Wall Street has never had a shortage of strong opinions. In a few hours of watching cable news, you are likely to hear financial pundits make dozens of predictions — many of them contradicting each other — about the future of the stock market.
Such talk is entertaining, but taking these prognostications seriously and applying them to your portfolio can be disastrous. Don’t believe us? What follows are 11 predictions that blew up in the pundits’ faces, and burned the investors who listened to them. Don’t damage your own portfolio — learn to safely invest your money instead.
1. Missing the 1929 Stock Market Crash by a Mile
Even though the most devastating stock market crash in American history happened almost a century ago, urban legends of investors leaping out of windows to their deaths still resonate. It all began on Oct. 24, 1929, as the market lost 11% of its value. Just seven days before, the famous economist Irving Fisher offered a prediction.

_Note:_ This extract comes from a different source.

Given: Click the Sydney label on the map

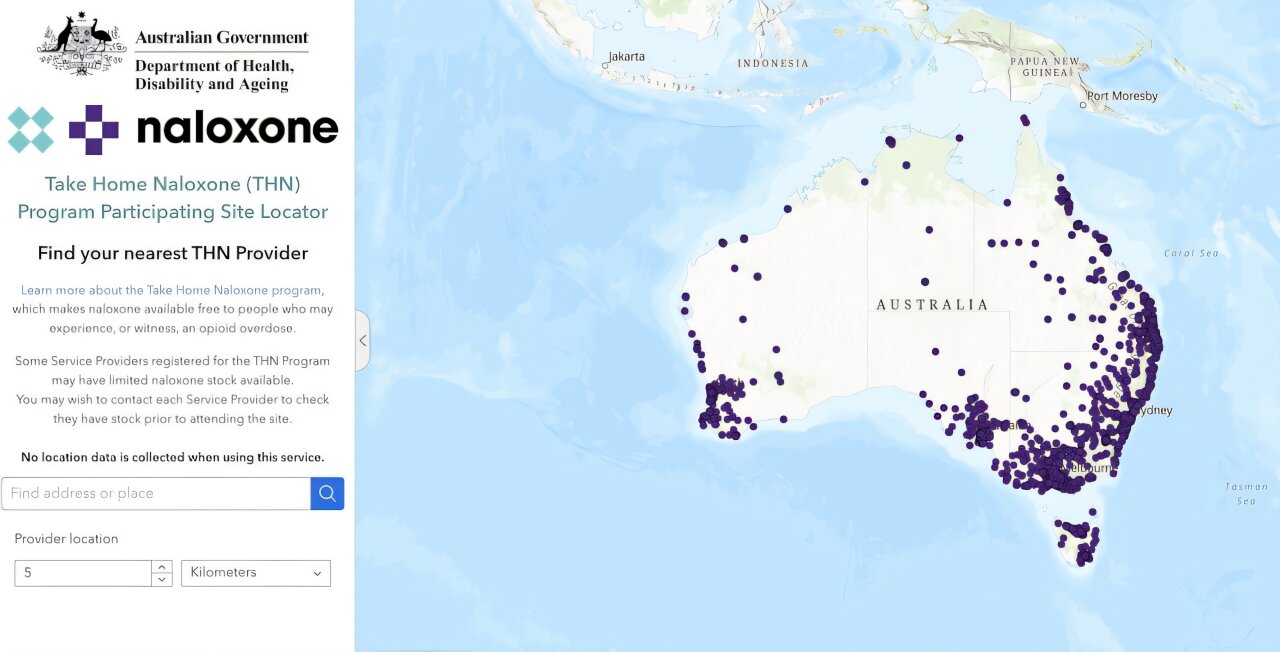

Irving Fisher’s Prediction Miss
“Stock prices have reached what looks like a permanently high plateau,” Fisher said. “I do not feel there will be soon if ever a 50 or 60 point break from present levels, such as [bears] have predicted. I expect to see the stock market a good deal higher within a few months.”
Turns out that Fisher was famously — and dramatically — off the mark. “Though Fisher is regarded as one of the giants in investment history, his ability to forecast market activity was less than stellar,” said Robert R. Johnson, professor of finance at the Creighton University Heider College of Business.
2. Ravi Batra Predicting the Great Depression of 1990 That Never Was
As an economist, author and professor at Southern Methodist University in Dallas, Ravi Batra has made a name for himself critiquing capitalism and claiming that it can lead to inequality and political corruption. Batra put himself out on a limb with his 1987 tome “The Great Depression of 1990,” said Johnson.